Rahman told the investigators that the plane in which he was accompanying Bose, lost its control and went into flames after it took-off from Taihoku in the afternoon of August 18, 1945.

"The seat Bose occupied in the aircraft was beside a petrol tank at the time of the crash the tank exploded, spreading the burning fuel on Bose's clothing," the Counter Intelligence Corps said in a report dated September 29, 1945.

The declassified report was revealed to a Delhi based organisation 'Mission Netaji', which had invoked its Right to Information to get from the home ministry documents relating to Netaji's mysterious death.

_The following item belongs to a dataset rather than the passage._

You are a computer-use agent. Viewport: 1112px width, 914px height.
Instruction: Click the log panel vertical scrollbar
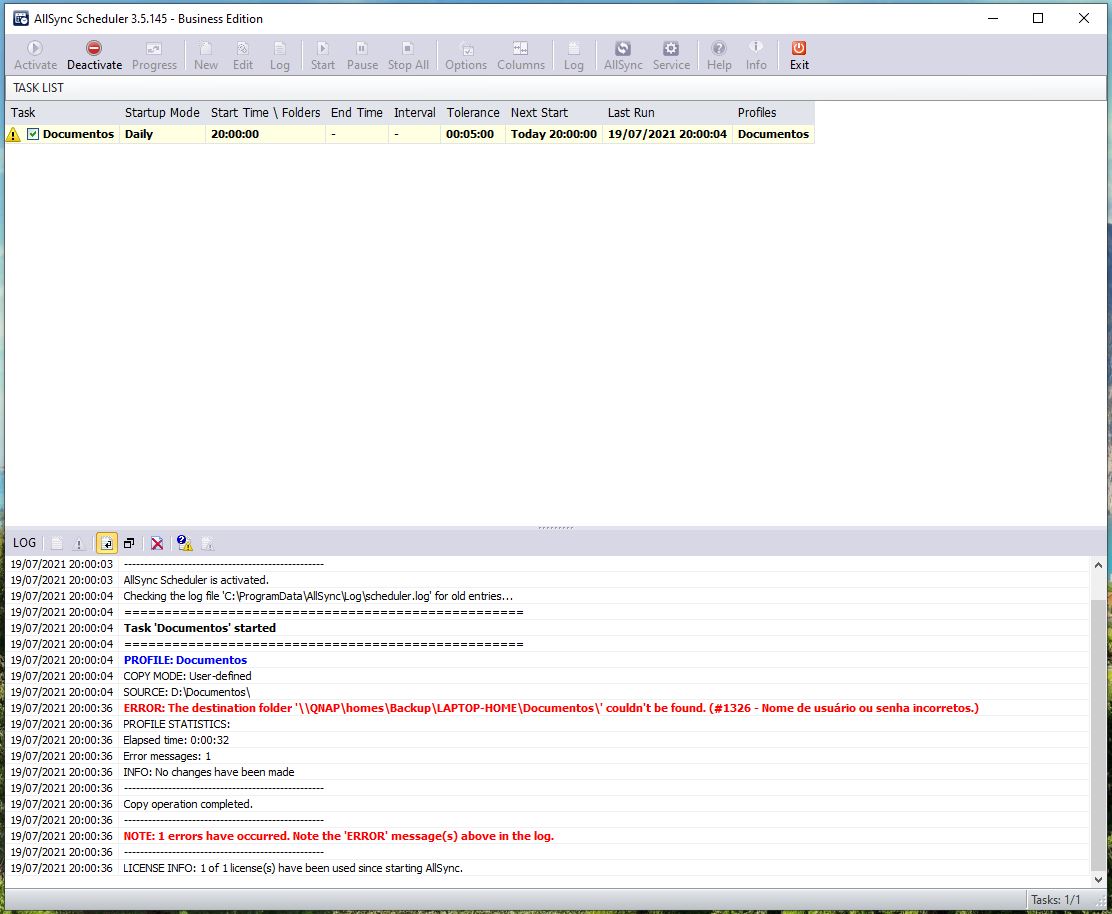coord(1098,720)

In the report, it was stated that after the aircrash, Bose was lying by the plane when Rahman went and removed Netaji's clothes that were left burning as a result of the explosion.

Even though Bose had suffered burn injuries apart from injuries to his head and neck, he "recovered sufficiently" to carry on a conversation thereafter, Rahman, deputy chief of staff in the Indian National Army told investigators.

Apart from Rahman's interview report, classified documents on related diplomatic correspondence, telegrams sent from External Affairs Ministry to the Prime Minister's Office and selected letters of former prime minister Jawaharlal Nehru were also revealed.

The disclosure comes in wake of the Central Information Commission's order directing disclosure of exhibited documents relied on by Shah Nawaz Khan Committee (1956) and Justice G D Khosla Commission (1970-74).

In his RTI plea, Sayantan Dasgupta of Mission Netaji, cited 202 exhibits considered by the two inquiry panels and sought a disclosure of the same.

He sought the documents to find out as to what were the documentary evidences that were considered by the two panels in declaring Bose a victim of an aircrash in 1945.

Notably, these two inquiry reports were divergent to the findings of the recent Justice Mukherjee Commission, that had contradicted their findings.

In its order of July 5, 2007, the CIC termed as "facile hypothesis" the Centre's decision to deny the documents on ground that it could lead to a "possible unrest" in Netaji's home state of West Bengal.

It, however, gave home ministry the liberty to examine and analyse specific documents.